Digital Audio Labs CardDeluxe PC soundcard Measurements

Sidebar 3: Measurements

I looked first at the DAL CardDeluxe's A/D converters. The analog input impedance was 10.8k ohms across the audioband, dropping very slightly at 20kHz. With the card's jumpers set to the higher of the two output levels (this is how I did all my auditioning), the analog input clipped at 7V RMS in, equivalent to 7.06V out, and 16.9dB above a nominal 1V output level. Fig.1 shows the complete A/D/A frequency response at three sample rates: 32kHz, 48kHz, and 96kHz. The audioband response is flat, but at the highest sample rate the top-octave output droops a little at both frequency extremes.

Fig.1 Digital Audio Labs CardDeluxe, A/D/A frequency response at -1dBFS with 32, 48, and 96kHz sampling (right channel dashed, 2dB/vertical div.).

The CardDeluxe converters output 24-bit data words, but without cryogenic freezing of the circuits and ultra-low impedance topologies, there isn't an analog circuit yet designed that can achieve a full 24 bits of dynamic range. Not that this matters—while the practical limit that can be currently achieved is around 20 bits, digital data with a true 20 bits of resolution should be sonically transparent to all listeners under all conditions.

The red trace in fig.2 shows a high-resolution spectrum of the digital data produced by the CardDeluxe's A/D converter driven by a 1kHz analog sinewave from my Audio Precision System One. (The digital data were analyzed by a PrismSound DScope II, which has sufficient mathematical dynamic range to examine 24-bit data.) The noise is below -140dBFS, and though distortion components can be seen at two, four, five, six, seven, and eleven times the fundamental frequency, the highest in level of these—the second harmonic at 2kHz—is still an astonishing 111dB below full-scale. However, sidebands at ±250Hz can be seen surrounding the 1kHz peak, as well as some lower-frequency components, including one at 60Hz. But at -113dB, this is of only academic interest.

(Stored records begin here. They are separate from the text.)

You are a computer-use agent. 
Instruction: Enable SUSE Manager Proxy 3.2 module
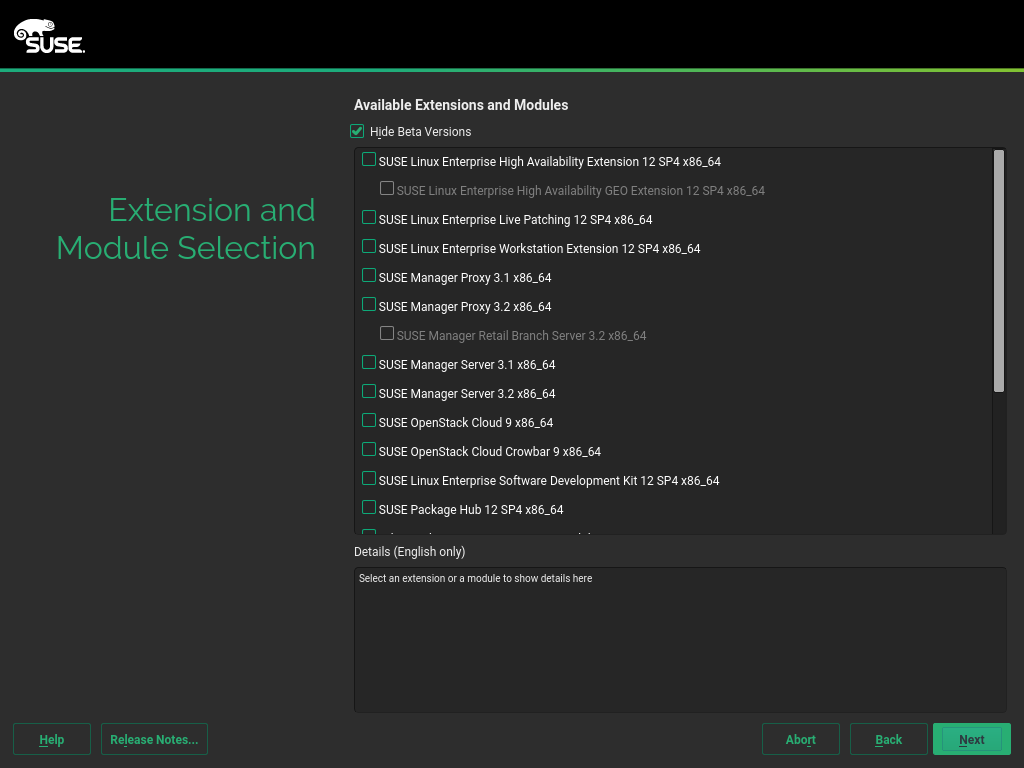[x=369, y=305]
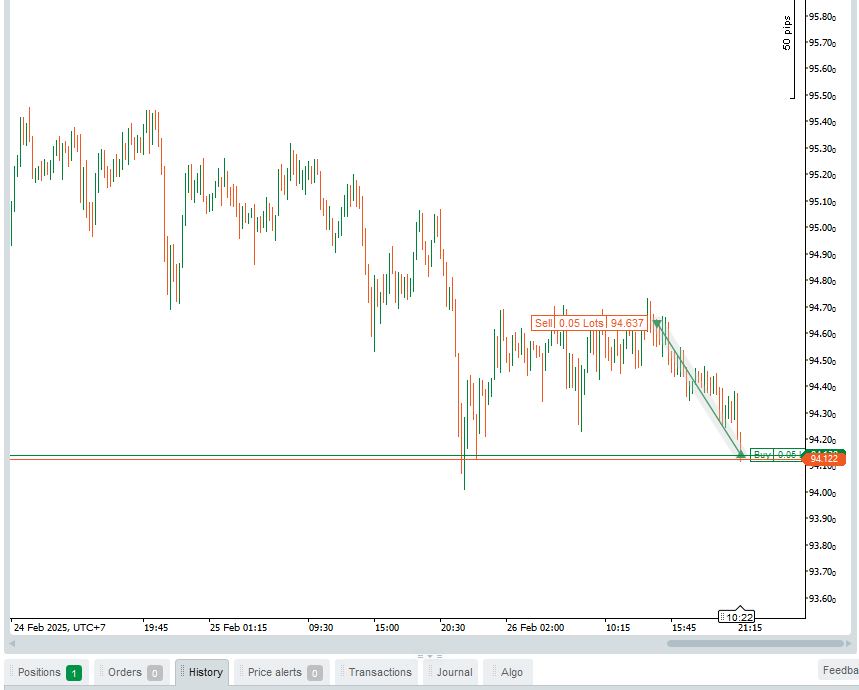This screenshot has height=690, width=859.
Task: Click the sell entry triangle marker
Action: point(657,324)
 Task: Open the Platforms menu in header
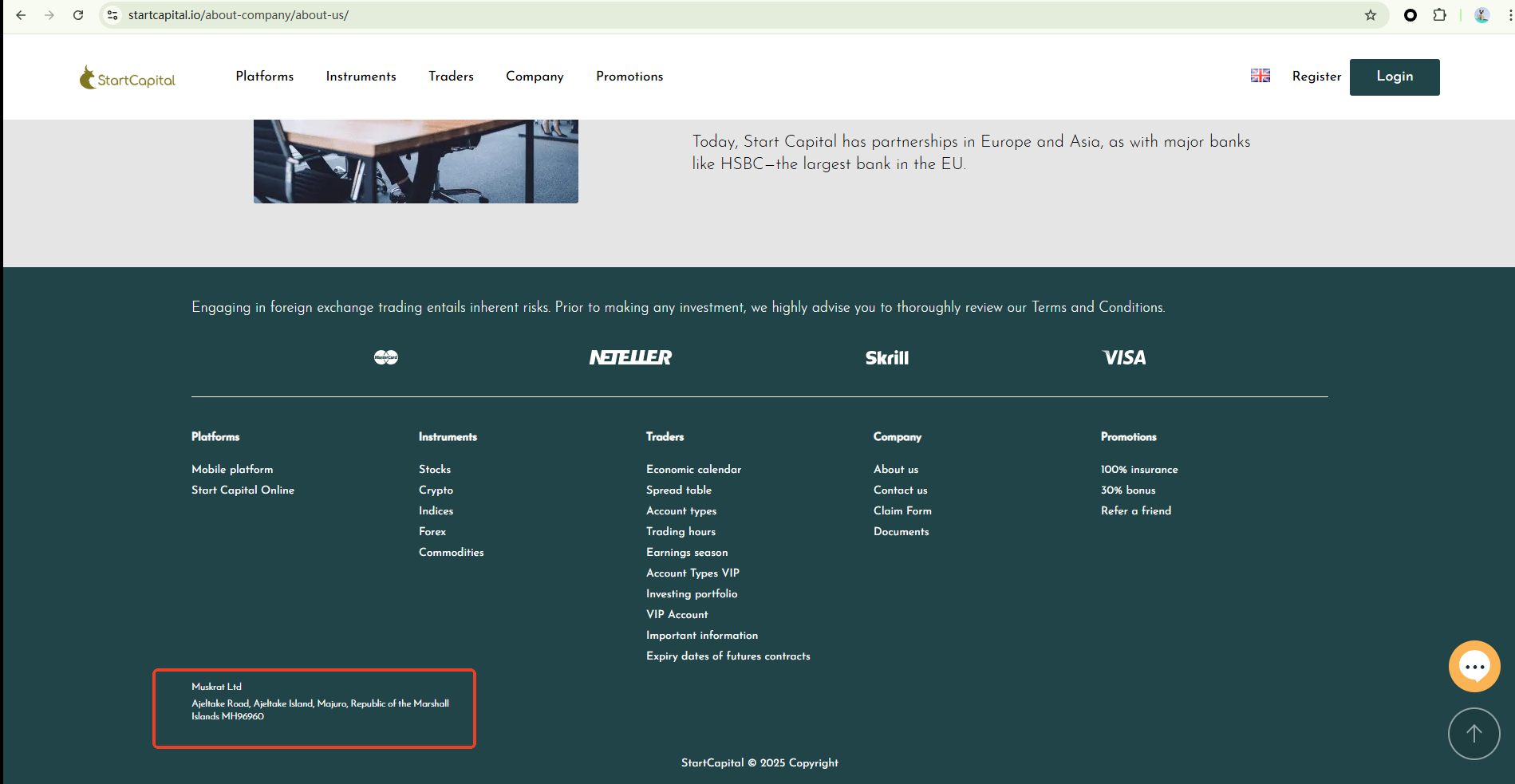(264, 77)
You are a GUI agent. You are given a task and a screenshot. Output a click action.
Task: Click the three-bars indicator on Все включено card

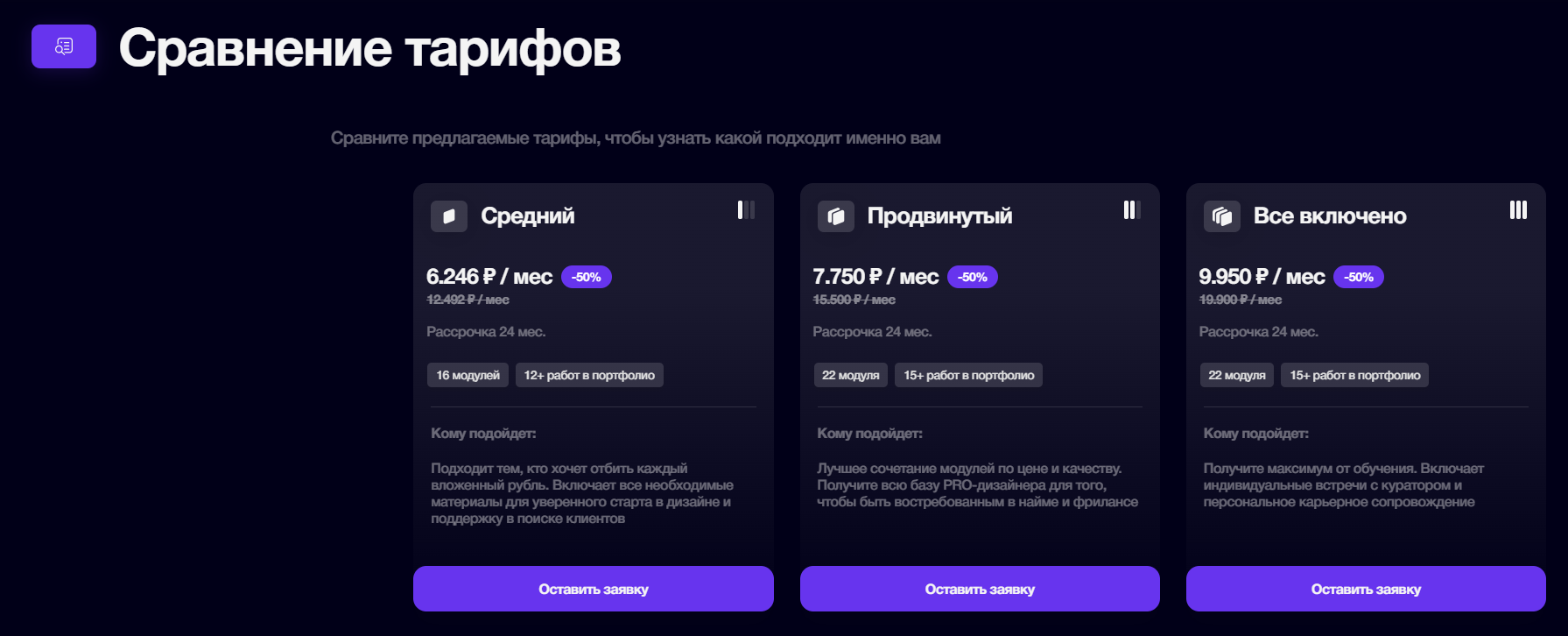click(x=1517, y=209)
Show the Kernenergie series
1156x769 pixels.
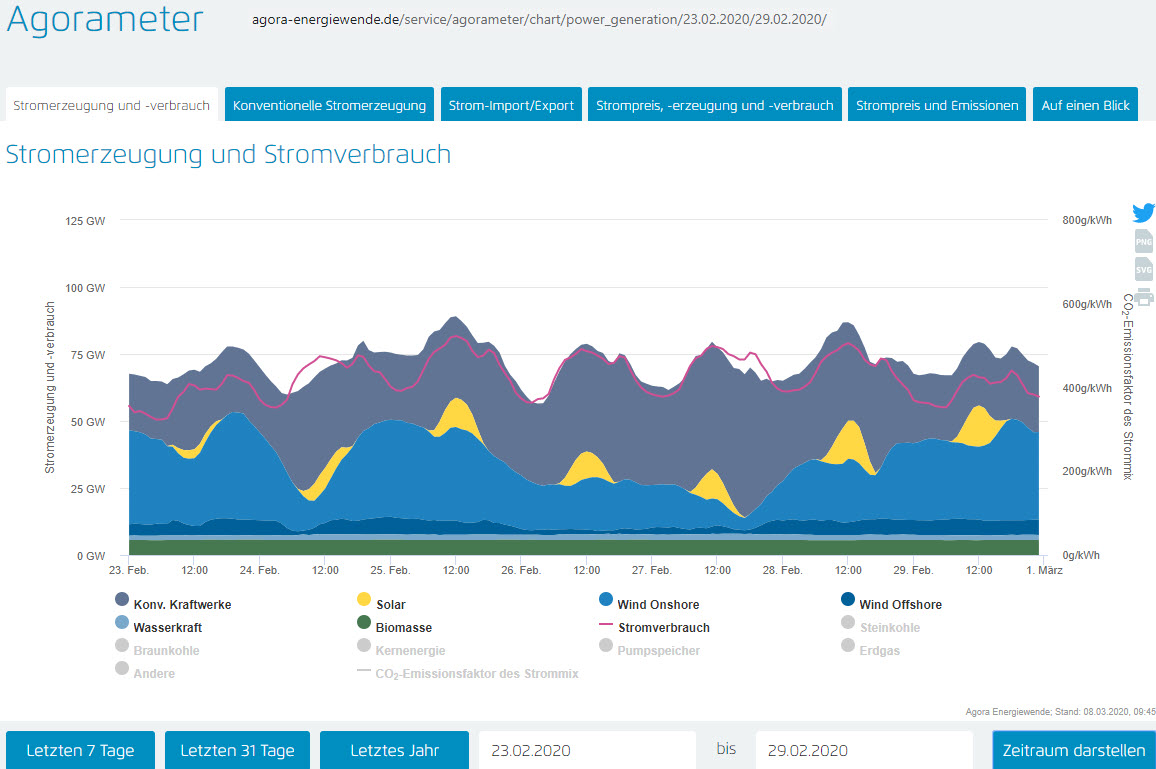(410, 650)
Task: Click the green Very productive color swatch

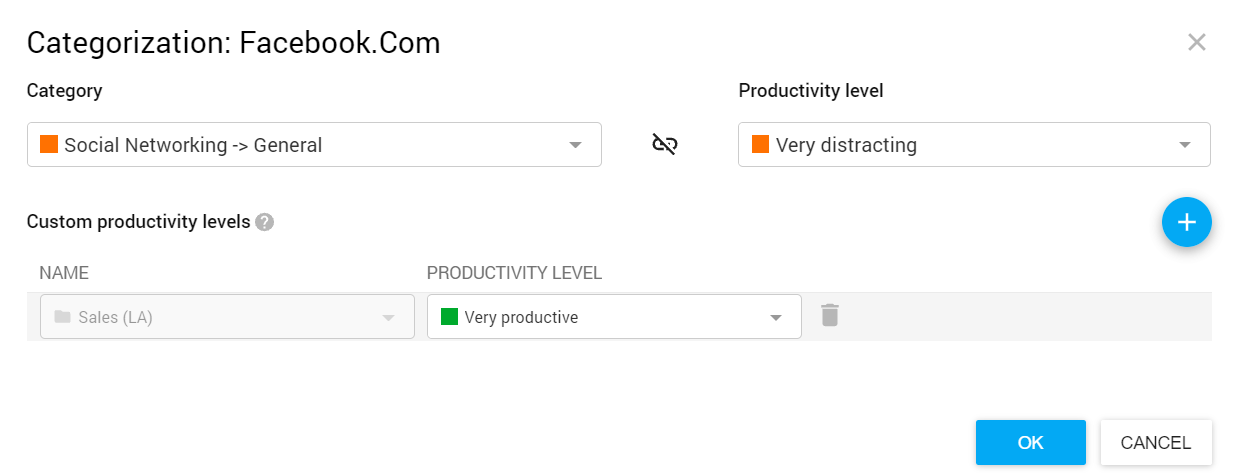Action: point(449,317)
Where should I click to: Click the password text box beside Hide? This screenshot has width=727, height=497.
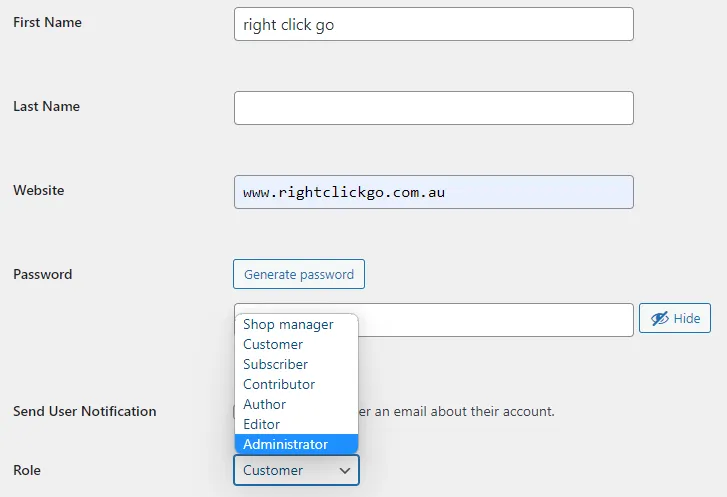click(495, 319)
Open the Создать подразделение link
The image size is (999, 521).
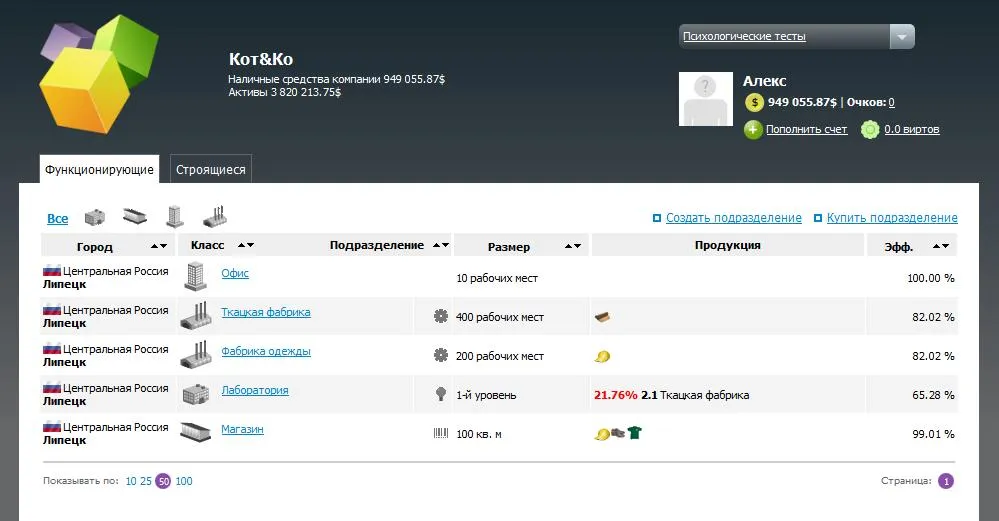pyautogui.click(x=733, y=218)
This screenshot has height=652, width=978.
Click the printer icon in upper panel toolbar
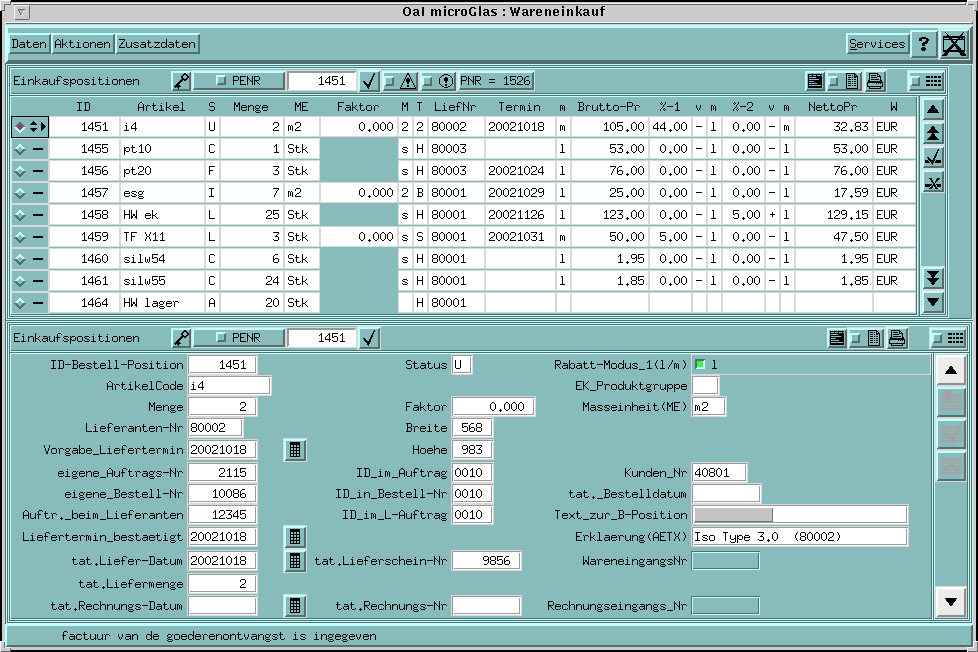875,81
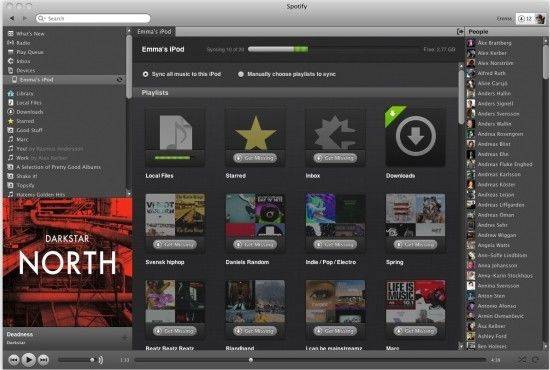Click the sync icon beside Emma's iPod

tap(119, 80)
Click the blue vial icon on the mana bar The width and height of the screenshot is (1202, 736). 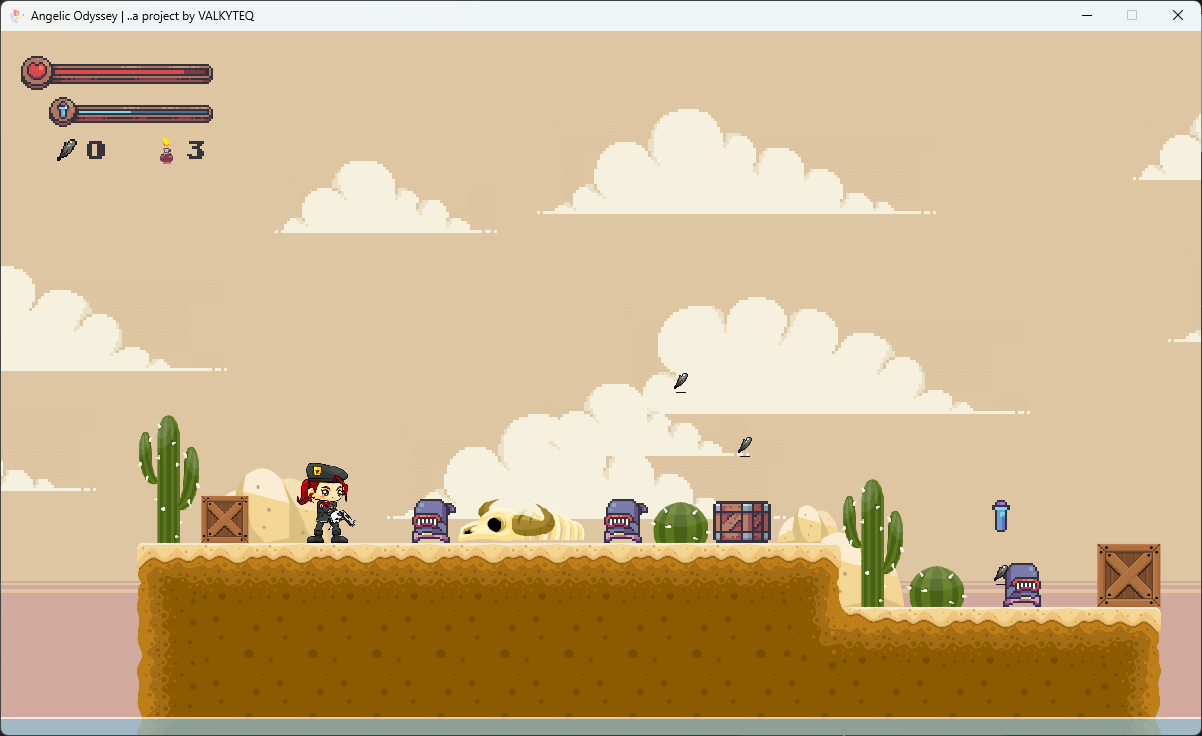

Fig.2 Digital Audio Labs CardDeluxe, A/D spectrum of 1kHz sinewave, DC-22kHz, at -1.7dBFS (red trace); and of digitally synthesized, TPDF-dithered, 20-bit 1kHz sinewave (blue). (Linear frequency scale, 10dB/vertical div.)

Though fig.2 indicates better than 16-bit dynamic range for the CardDeluxe's analog inputs, it is not quite up to the best. The blue trace in fig.2 shows a spectral analysis of a 1kHz tone generated in the digital domain by the DScope and dithered to 20-bit word length. Its noise floor lies approximately 11dB below that of the CardDeluxe's A/D converter, suggesting that the latter achieves slightly better than 18 bits' dynamic range. This is still excellent, and some of the analog noise might indeed be due to the Audio Precision generator.

The digital input appeared to be transparent to the input data; ie, the data words stored on the computer's hard drive were the same as output by the digital source. (I understand that this is not always the case with inexpensive soundcards.)

Turning to the balanced analog outputs, the source impedance was 598 ohms across the audioband, and absolute polarity was correct with XLR inputs wired with pin 2 hot. Channel separation was better than 120dB below 1kHz, and though some slight capacitive coupling between channels reduced this to around 100dB at 20kHz, this is still superb performance.

To test the D/A converters, I mainly used 44.1kHz WAV files played back with CoolEdit 2000. This gave one anomaly, visible in fig.3—a graph of the CardDeluxe's frequency response with and without pre-emphasized data. While the response is superbly flat with regular data, driving the card with pre-emphasized data, both from the WAV file and from an external CD transport, gave the top response, which shows that the appropriate de-emphasis was not being applied. I checked that the "emphasis" flag was correctly set in the external source datastream. It was, suggesting that this flag was not being recognized by either the CardDeluxe or CoolEdit 2000. But given that the chances of the CardDeluxe being used to decode pre-emphasized data are very small, I don't see this as a serious problem.

Fig.3 Digital Audio Labs CardDeluxe, D/A frequency response with (top) and without (bottom) de-emphasis at -12dBFS, 44.1kHz sampling (right channel dashed, 2dB/vertical div.).